Apesar de o impasse envolver uma questão tão importante, o ministro dá como certo o contrato. Saraiva Felipe estima que o acordo seja assinado amanhã. Ele passaria a vigorar a partir de março. O contrato em vigor tem validade até fevereiro. Para especialistas, o desfecho rápido já era esperado, por causa do estoque.

Pelos cálculos feitos pelo governo, a redução do preço do Kaletra pode trazer uma economia para o Programa Nacional de DST-Aids de US$ 339,5 milhões, até 2011, data prevista para o fim do contrato. Neste ano, estima-se que 23.400 pessoas façam uso do Kaletra, um número 246% superior ao registrado em 2002, quando o medicamento entrou no País. Neste período, os custos com a compra do medicamento subiram de US$ 35,2 milhões para US$ 91,6 milhões.

GARANTIAS

Além da redução de preço, a proposta do Abbott prevê a continuidade do programa de doação do Kaletra infantil e a garantia de que a nova formulação do Kaletra - o Meltrex - seja vendida com acréscimo de 10% sobre os US$ 0,63. O secretário de Vigilância em Saúde do Ministério, Jarbas Barbosa, afirmou que o acordo não faz referências sobre transferência de tecnologia. Ele disse, ainda, que não há imposições do laboratório sobre o consumo de medicamentos no País. "Nossa previsão é de que haja um aumento de 6 mil pacientes por ano. Mas, se por algum motivo, quisermos reduzir drasticamente o consumo, o preço será mantido." Em contrapartida, não haverá desconto no caso de o remédio ter um crescimento acima do planejado.

O valor de US$ 0,63 ofertado pelo laboratório Abbott é menor do que o exigido em junho pelo então ministro da Saúde, Humberto Costa: US$ 0,69. Na época, Costa havia afirmado que, caso o preço não fosse atendido, o governo recorreria à licença compulsória. Uma negociação foi iniciada e, no dia em que deixou o cargo, um acordo foi anunciado.

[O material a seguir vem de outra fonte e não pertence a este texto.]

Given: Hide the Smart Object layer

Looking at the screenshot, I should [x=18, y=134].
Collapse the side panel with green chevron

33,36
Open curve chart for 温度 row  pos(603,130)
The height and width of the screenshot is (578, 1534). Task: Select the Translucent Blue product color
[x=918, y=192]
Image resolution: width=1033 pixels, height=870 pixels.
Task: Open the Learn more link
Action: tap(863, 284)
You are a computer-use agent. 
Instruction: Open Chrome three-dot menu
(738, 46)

Na época, não foi informado qual o valor unitário do medicamento. O ministério dizia apenas que haveria uma redução paulatina do preço, acompanhada de um aumento de remédios vendidos e uma transferência de tecnologia, mas que seria realizada às vésperas do fim da patente do Kaletra. O Abbott encarregou-se de desmentir as condições do acordo. Especialistas e ONGs não pouparam críticas ao resultado final.

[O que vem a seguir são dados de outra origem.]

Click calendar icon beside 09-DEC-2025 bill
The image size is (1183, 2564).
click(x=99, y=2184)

Logo ao assumir, o ministro Saraiva Felipe desmentiu o trato. Disse que não havia nada formalizado e novas discussões foram abertas. Neste meio tempo, laboratórios oficiais, que ficariam encarregados de produzir o medicamento, garantiram que poderiam reduzir ainda mais o preço: de US$ 0,69 para US$ 0,41. "Mas até hoje, eles nunca comprovaram como chegariam a tal valor", disse Barbosa.

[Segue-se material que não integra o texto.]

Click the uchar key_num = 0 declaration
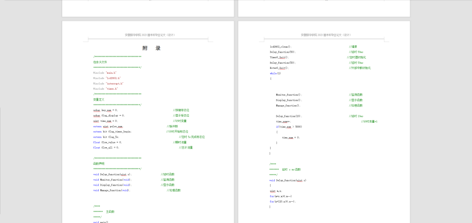This screenshot has width=472, height=223. click(x=106, y=110)
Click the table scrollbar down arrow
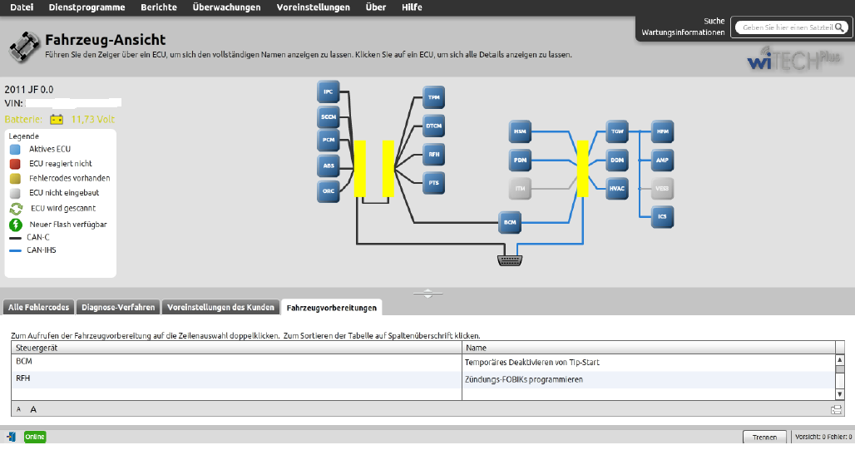Image resolution: width=855 pixels, height=450 pixels. pos(840,395)
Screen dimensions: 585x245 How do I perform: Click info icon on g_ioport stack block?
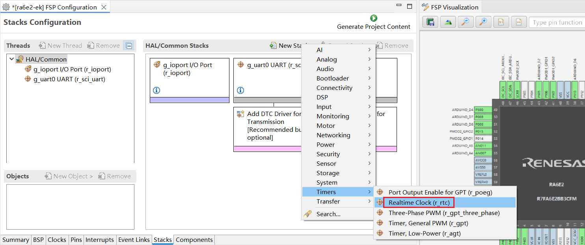[x=156, y=90]
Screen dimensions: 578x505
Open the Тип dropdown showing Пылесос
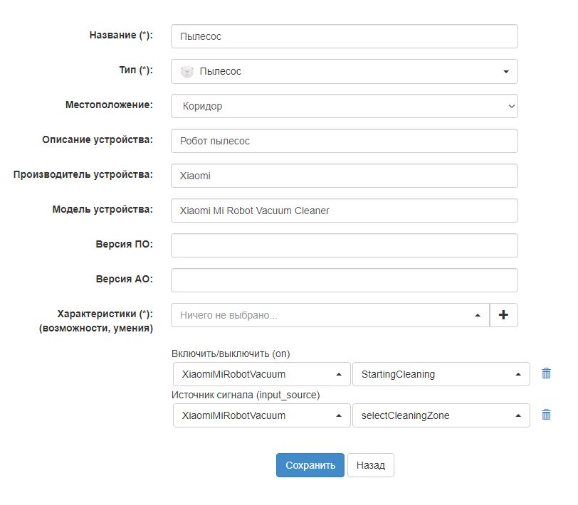point(342,70)
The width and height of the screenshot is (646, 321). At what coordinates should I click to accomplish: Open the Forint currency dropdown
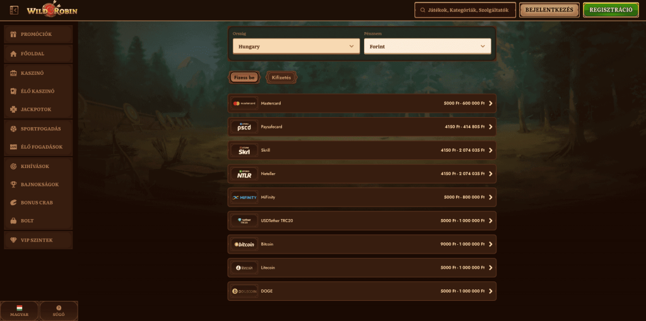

Consultor-sênior do Programa Estadual de DST-Aids, e um dos responsáveis pela aceitação do conceito de que medicamento não é mercadoria, Paulo Teixeira não quis comentar o eventual acordo. "É preciso ver os detalhes antes." Como exemplo, ele cita o acordo feito por Costa, "anunciado como grande avanço, mas que, na verdade, seria péssimo para o País". E faz um apelo ao Ministério da Saúde: tornar pública a proposta antes de o acordo ser formalizado. "O preço, por si só, pode ser bom. Mas pode haver exigências descabidas."